> **Records for the task**

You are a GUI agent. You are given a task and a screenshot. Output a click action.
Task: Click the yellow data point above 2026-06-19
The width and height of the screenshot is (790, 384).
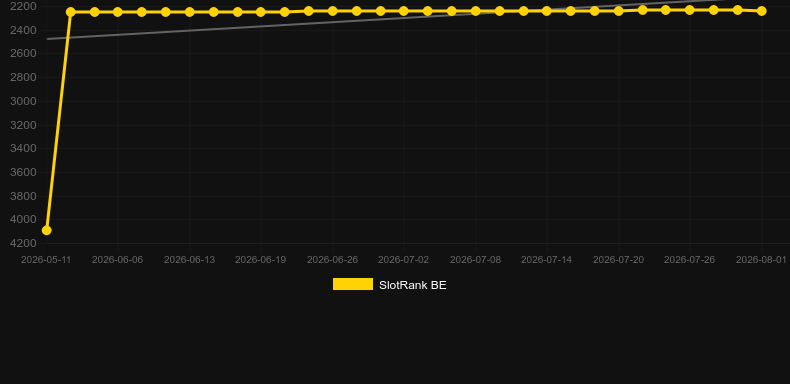[260, 12]
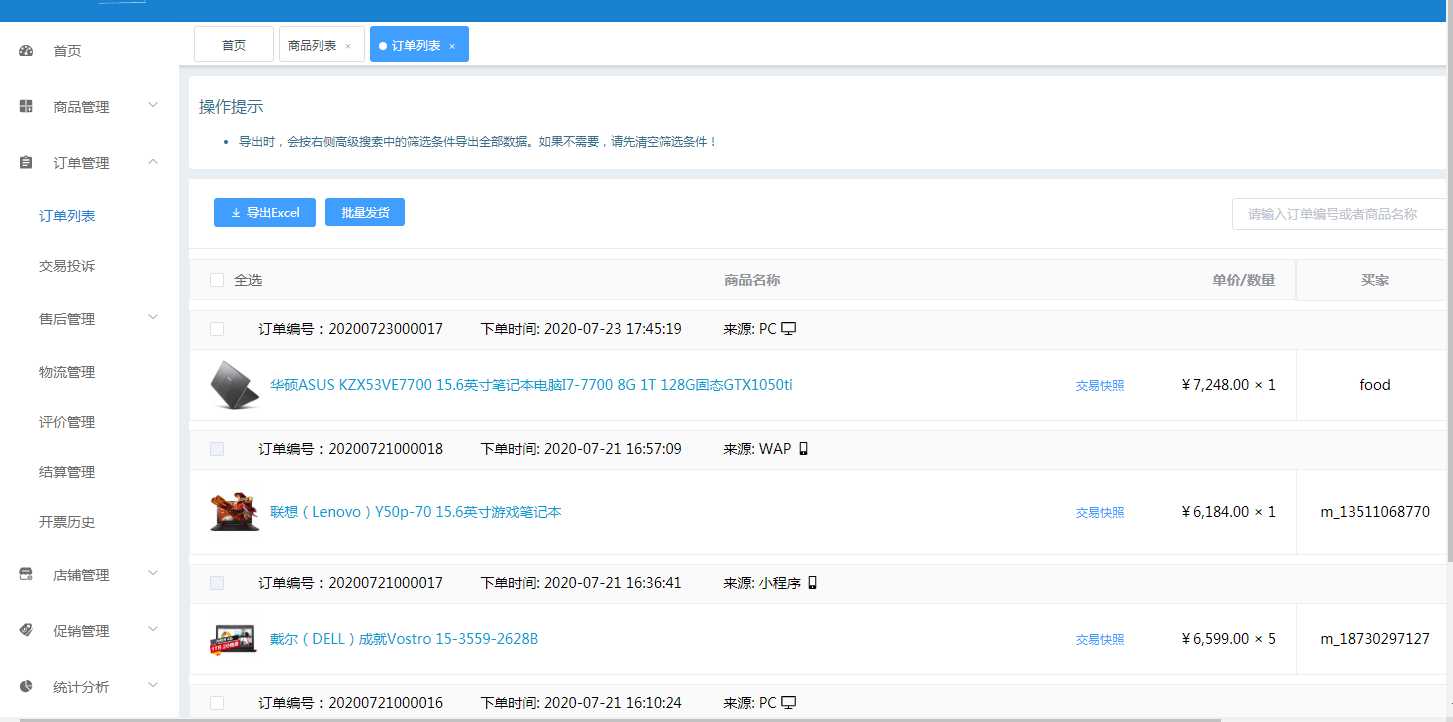Click the 促销管理 tag icon
The image size is (1453, 722).
[27, 631]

> **Brief**
Output the listing above in full and exactly, with pictures excluded.

> **Result of the task**
You are a GUI agent. You are given a task and a screenshot. Output a click action.
Task: Click the yellow data point above 2026-06-19
The width and height of the screenshot is (790, 384).
[260, 12]
Click the 促销管理 tag icon
The image size is (1453, 722).
[27, 631]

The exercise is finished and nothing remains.